What to work on:
From the first entry to the last, restate everything word for word and exclude pictures.

#####

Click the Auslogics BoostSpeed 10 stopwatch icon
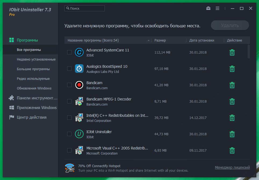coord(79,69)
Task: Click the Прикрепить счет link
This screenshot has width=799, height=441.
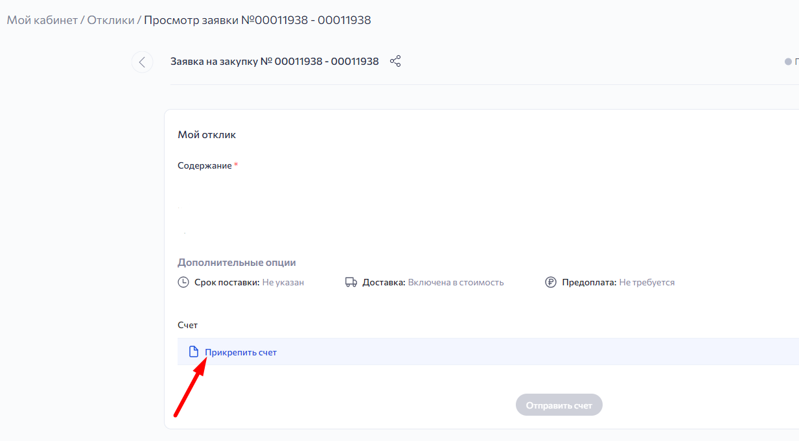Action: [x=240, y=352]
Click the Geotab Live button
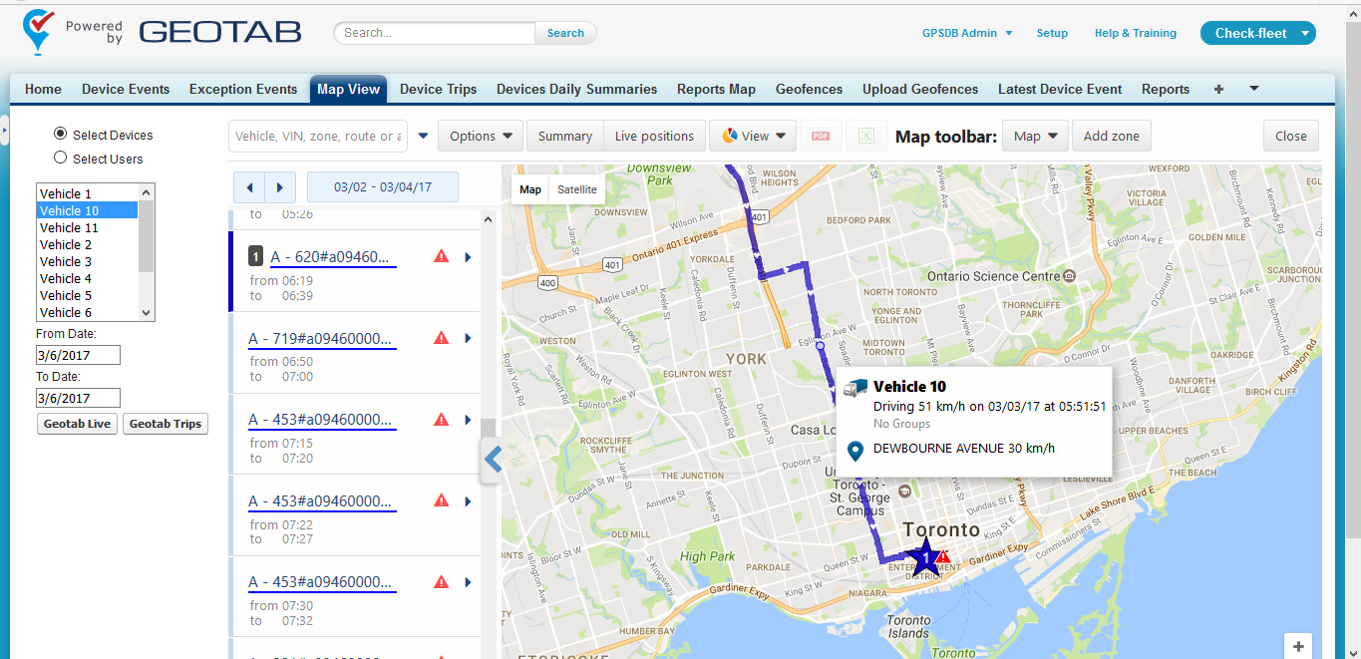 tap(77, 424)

#####

Answer box:
Click the Auslogics BoostSpeed 10 stopwatch icon
coord(79,69)
Task: Click the Прикрепить счет link
This screenshot has width=799, height=441.
Action: [x=240, y=352]
Click the Geotab Live button
 tap(77, 424)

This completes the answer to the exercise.